Section 1. MEETINGS. Meetings of the CPO shall be held in accordance with the Oregon Public Meetings Laws. Regular CPO meetings shall be scheduled for the first Wednesday during January, February, March, June, September, and December. Special meetings as needed, shall also be arranged for a Wednesday as the first preference. The President may call special meetings at any time with proper notice, upon the request of two (2) of the officers or any two (2) members of the CPO. The CPO shall determine the time and location of meetings. Notice of all meetings shall be provided as required by ORS 192.640 of the Oregon Public Meetings Law. Minutes of all meetings shall be kept and shall be available for public inspection as required by ORS 192.650 of the Oregon Public Meetings Law. A copy of all meeting minutes shall be provided to the County Public and Government Relations Office.

Section 2. QUORUM. A quorum consists of five (5) voting members of the CPO, of which at least two (2) are officers. A quorum shall be present at a meeting in order for the CPO to transact business.

Section 3. RECORDS. All records of the CPO shall be subject to disclosure except as allowed by exemptions of the Oregon Public Records Law.


Section 1. HEARING PROCESS AND PROCEDURE. Robert's Rules of Order shall govern proceedings at any meeting of the CPO. The Chair shall be guided by these principles in deciding any procedural questions. The Chair's decision on procedural matters may be overruled by a majority of the members voting on the question. The CPO may establish a more detailed hearing procedure to provide for an orderly process for holding a public hearing.
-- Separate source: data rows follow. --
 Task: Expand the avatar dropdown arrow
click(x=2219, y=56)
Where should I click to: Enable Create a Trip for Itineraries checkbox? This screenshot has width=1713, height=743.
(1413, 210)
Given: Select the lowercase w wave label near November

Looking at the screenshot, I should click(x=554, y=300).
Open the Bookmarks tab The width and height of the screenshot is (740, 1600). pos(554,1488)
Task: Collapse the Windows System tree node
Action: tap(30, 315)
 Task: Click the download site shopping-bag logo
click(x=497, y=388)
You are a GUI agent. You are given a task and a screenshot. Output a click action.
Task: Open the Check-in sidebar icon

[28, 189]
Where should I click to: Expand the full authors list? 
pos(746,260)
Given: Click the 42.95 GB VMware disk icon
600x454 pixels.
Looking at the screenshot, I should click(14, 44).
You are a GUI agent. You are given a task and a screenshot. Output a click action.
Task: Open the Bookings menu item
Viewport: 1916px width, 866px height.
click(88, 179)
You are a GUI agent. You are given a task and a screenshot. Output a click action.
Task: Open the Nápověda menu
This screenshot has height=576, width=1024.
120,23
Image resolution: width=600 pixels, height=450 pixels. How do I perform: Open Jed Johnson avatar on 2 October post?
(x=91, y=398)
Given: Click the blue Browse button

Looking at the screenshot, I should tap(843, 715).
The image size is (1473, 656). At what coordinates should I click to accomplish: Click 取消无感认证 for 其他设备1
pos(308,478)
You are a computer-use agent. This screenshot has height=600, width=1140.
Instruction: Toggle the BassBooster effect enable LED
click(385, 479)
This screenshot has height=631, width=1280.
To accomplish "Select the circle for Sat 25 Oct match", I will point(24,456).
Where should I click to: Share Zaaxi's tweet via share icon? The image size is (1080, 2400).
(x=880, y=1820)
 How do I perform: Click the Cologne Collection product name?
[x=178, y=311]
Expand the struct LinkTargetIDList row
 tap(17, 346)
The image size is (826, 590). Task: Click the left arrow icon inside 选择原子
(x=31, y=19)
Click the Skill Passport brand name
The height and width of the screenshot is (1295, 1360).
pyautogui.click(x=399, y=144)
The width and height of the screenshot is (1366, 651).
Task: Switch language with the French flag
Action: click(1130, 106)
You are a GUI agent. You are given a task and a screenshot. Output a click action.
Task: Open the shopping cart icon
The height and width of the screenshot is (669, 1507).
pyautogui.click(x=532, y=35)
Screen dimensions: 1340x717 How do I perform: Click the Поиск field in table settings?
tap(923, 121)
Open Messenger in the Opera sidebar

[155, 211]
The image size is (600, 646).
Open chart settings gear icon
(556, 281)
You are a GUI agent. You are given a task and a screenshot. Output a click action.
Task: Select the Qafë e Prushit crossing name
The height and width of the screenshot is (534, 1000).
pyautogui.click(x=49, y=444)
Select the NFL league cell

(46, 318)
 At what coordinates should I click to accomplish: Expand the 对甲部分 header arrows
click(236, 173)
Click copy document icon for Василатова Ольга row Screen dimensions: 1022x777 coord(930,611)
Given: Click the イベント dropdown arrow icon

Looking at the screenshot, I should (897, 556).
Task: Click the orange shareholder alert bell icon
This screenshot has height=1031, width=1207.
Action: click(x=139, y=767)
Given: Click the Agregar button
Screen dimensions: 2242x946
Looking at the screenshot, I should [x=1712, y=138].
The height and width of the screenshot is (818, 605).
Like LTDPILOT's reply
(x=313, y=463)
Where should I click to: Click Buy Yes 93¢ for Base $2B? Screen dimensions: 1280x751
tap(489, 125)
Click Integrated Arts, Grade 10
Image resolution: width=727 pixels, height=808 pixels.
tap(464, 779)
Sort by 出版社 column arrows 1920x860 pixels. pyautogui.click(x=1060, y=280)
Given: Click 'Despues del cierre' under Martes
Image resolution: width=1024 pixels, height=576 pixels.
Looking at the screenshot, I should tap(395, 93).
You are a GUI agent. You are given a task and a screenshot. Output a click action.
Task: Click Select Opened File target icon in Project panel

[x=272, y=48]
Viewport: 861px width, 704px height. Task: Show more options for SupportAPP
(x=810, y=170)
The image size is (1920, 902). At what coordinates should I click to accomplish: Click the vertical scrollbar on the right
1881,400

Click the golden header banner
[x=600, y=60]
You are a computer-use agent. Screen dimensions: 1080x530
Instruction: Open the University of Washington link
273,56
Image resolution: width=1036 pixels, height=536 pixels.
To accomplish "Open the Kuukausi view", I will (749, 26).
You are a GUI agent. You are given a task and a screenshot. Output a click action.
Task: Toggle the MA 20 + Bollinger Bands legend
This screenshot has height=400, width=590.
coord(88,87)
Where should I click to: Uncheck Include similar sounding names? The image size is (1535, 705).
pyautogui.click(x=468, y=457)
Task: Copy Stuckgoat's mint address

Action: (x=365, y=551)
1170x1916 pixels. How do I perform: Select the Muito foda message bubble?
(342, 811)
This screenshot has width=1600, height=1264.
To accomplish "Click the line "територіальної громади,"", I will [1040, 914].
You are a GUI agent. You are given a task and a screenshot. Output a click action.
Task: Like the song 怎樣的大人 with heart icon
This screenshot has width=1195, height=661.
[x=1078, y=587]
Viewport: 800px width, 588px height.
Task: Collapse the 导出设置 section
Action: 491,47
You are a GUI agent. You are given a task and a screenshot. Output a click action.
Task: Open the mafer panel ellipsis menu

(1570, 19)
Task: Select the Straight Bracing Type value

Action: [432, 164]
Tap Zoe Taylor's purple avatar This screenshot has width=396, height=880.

All meetings shall comply with the Oregon Public Meetings Law.


Section 1. COMMITTEES. The CPO may create committees as required to promote the purposes and objectives of the CPO. The President shall select a Chair for each committee.

Section 2. EXECUTIVE BOARD. There shall be an Executive Board, which shall be comprised of the officers of the CPO.


Section 1. DISSOLUTION. The CPO shall be considered inactive if it fails to meet the requirements of these bylaws. An inactive CPO shall be dissolved and will no longer be recognized by the Board of County Commissioners. Should the CPO be dissolved, disbursement of the CPO's funds, if any, shall be to a non-profit organization, preferably within the CPO area. This organization shall be selected by the CPO membership in attendance at the final meeting. Funds provided to the CPO by the County shall be returned to the County upon dissolution of the CPO.


Section 1. AMENDMENTS. These bylaws may be amended. Proposed amendments shall be submitted to the County Counsel for approval. Upon approval of the County Counsel, the members of the CPO shall also approve the proposed amendments.

However, the amendments shall not be in effect until approved by the Board of County Commissioners and approved as to form by County Counsel and that approval has been communicated back to the President.

The amended bylaws shall supersede all previous bylaws and become the governing rules for the CPO. To be eligible to vote for any amendment, a member must have been previously registered in attendance to at least one meeting during the previous twelve (12) months.